◆ Dataset:
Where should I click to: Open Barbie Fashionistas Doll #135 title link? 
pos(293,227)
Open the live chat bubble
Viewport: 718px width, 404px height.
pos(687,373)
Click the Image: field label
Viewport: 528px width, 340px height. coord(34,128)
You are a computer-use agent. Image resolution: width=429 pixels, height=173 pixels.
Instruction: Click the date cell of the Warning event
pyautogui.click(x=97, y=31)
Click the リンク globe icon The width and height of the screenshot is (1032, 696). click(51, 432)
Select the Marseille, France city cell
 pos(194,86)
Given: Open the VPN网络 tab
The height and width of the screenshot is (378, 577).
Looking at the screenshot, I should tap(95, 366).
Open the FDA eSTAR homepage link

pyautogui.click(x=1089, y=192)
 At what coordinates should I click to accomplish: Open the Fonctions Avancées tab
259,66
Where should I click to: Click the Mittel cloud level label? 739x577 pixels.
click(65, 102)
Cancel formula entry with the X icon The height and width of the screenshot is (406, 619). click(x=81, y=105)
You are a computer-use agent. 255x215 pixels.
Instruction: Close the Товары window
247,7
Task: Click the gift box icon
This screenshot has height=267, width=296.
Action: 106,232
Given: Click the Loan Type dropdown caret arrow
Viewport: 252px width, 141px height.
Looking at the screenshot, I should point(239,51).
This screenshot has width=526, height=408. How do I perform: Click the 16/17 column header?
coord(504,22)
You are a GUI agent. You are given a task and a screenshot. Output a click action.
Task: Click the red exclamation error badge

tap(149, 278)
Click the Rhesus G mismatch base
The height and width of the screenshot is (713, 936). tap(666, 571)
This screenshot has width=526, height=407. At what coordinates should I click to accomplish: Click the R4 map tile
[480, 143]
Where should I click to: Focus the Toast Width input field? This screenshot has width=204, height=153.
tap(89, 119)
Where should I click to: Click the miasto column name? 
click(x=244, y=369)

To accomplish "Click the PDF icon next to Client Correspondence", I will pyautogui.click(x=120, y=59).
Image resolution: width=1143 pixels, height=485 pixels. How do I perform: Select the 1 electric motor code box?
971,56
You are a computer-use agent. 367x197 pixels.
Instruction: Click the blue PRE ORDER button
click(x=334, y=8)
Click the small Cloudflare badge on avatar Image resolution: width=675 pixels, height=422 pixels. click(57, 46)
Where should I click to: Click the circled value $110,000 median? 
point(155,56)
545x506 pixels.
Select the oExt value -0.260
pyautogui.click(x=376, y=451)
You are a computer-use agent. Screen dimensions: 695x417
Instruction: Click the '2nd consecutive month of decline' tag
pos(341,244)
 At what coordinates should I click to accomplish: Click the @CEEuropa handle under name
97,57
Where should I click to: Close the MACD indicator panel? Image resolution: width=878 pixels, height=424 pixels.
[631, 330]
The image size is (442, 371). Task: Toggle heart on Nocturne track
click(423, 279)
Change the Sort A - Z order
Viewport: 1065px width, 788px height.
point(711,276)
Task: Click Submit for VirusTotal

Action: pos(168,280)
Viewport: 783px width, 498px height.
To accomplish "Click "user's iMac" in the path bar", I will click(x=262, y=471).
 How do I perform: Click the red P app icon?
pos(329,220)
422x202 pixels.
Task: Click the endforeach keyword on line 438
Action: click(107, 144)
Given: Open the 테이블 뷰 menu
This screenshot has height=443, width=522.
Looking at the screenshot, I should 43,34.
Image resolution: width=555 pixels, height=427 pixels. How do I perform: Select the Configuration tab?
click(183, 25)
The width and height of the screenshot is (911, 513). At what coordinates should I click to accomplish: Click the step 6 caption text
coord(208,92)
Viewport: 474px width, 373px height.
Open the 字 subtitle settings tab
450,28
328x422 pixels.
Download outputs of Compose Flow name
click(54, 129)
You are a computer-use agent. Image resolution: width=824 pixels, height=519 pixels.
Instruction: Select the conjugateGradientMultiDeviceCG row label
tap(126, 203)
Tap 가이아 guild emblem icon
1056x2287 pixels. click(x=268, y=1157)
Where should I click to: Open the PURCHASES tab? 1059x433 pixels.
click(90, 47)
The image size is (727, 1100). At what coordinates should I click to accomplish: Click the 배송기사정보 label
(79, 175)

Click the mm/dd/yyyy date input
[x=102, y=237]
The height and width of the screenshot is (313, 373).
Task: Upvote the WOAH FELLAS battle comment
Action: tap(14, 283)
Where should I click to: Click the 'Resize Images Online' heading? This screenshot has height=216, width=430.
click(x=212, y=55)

◆ What you are asked to do: Each entry above needs to be output exactly as written.

◆ The completed task:
Where should I click to: Open Barbie Fashionistas Doll #135 title link? 
pos(293,227)
Open the live chat bubble
Viewport: 718px width, 404px height.
pos(687,373)
Click the Image: field label
Viewport: 528px width, 340px height. coord(34,128)
You are a computer-use agent. Image resolution: width=429 pixels, height=173 pixels.
Instruction: Click the date cell of the Warning event
pyautogui.click(x=97, y=31)
Click the リンク globe icon The width and height of the screenshot is (1032, 696). click(51, 432)
Select the Marseille, France city cell
 pos(194,86)
Given: Open the VPN网络 tab
The height and width of the screenshot is (378, 577).
Looking at the screenshot, I should tap(95, 366).
Open the FDA eSTAR homepage link

pyautogui.click(x=1089, y=192)
 At what coordinates should I click to accomplish: Open the Fonctions Avancées tab
259,66
Where should I click to: Click the Mittel cloud level label? 739x577 pixels.
click(65, 102)
Cancel formula entry with the X icon The height and width of the screenshot is (406, 619). click(x=81, y=105)
You are a computer-use agent. 255x215 pixels.
Instruction: Close the Товары window
247,7
Task: Click the gift box icon
This screenshot has height=267, width=296.
Action: 106,232
Given: Click the Loan Type dropdown caret arrow
Viewport: 252px width, 141px height.
Looking at the screenshot, I should point(239,51).
This screenshot has width=526, height=408. How do I perform: Click the 16/17 column header?
coord(504,22)
You are a GUI agent. You are given a task and a screenshot. Output a click action.
Task: Click the red exclamation error badge

tap(149, 278)
Click the Rhesus G mismatch base
The height and width of the screenshot is (713, 936). tap(666, 571)
This screenshot has width=526, height=407. At what coordinates should I click to accomplish: Click the R4 map tile
[480, 143]
Where should I click to: Focus the Toast Width input field? This screenshot has width=204, height=153.
tap(89, 119)
Where should I click to: Click the miasto column name? 
click(x=244, y=369)

To accomplish "Click the PDF icon next to Client Correspondence", I will pyautogui.click(x=120, y=59).
Image resolution: width=1143 pixels, height=485 pixels. How do I perform: Select the 1 electric motor code box?
971,56
You are a computer-use agent. 367x197 pixels.
Instruction: Click the blue PRE ORDER button
click(x=334, y=8)
Click the small Cloudflare badge on avatar Image resolution: width=675 pixels, height=422 pixels. click(57, 46)
Where should I click to: Click the circled value $110,000 median? 
point(155,56)
545x506 pixels.
Select the oExt value -0.260
pyautogui.click(x=376, y=451)
You are a computer-use agent. Screen dimensions: 695x417
Instruction: Click the '2nd consecutive month of decline' tag
pos(341,244)
 At what coordinates should I click to accomplish: Click the @CEEuropa handle under name
97,57
Where should I click to: Close the MACD indicator panel? Image resolution: width=878 pixels, height=424 pixels.
[631, 330]
The image size is (442, 371). Task: Toggle heart on Nocturne track
click(423, 279)
Change the Sort A - Z order
Viewport: 1065px width, 788px height.
point(711,276)
Task: Click Submit for VirusTotal

Action: pos(168,280)
Viewport: 783px width, 498px height.
To accomplish "Click "user's iMac" in the path bar", I will click(x=262, y=471).
 How do I perform: Click the red P app icon?
pos(329,220)
422x202 pixels.
Task: Click the endforeach keyword on line 438
Action: click(107, 144)
Given: Open the 테이블 뷰 menu
This screenshot has height=443, width=522.
Looking at the screenshot, I should 43,34.
Image resolution: width=555 pixels, height=427 pixels. How do I perform: Select the Configuration tab?
click(183, 25)
The width and height of the screenshot is (911, 513). At what coordinates should I click to accomplish: Click the step 6 caption text
coord(208,92)
Viewport: 474px width, 373px height.
Open the 字 subtitle settings tab
450,28
328x422 pixels.
Download outputs of Compose Flow name
click(54, 129)
You are a computer-use agent. Image resolution: width=824 pixels, height=519 pixels.
Instruction: Select the conjugateGradientMultiDeviceCG row label
tap(126, 203)
Tap 가이아 guild emblem icon
1056x2287 pixels. click(x=268, y=1157)
Where should I click to: Open the PURCHASES tab? 1059x433 pixels.
click(90, 47)
The image size is (727, 1100). At what coordinates should I click to accomplish: Click the 배송기사정보 label
(79, 175)

Click the mm/dd/yyyy date input
[x=102, y=237]
The height and width of the screenshot is (313, 373).
Task: Upvote the WOAH FELLAS battle comment
Action: tap(14, 283)
Where should I click to: Click the 'Resize Images Online' heading? This screenshot has height=216, width=430.
click(x=212, y=55)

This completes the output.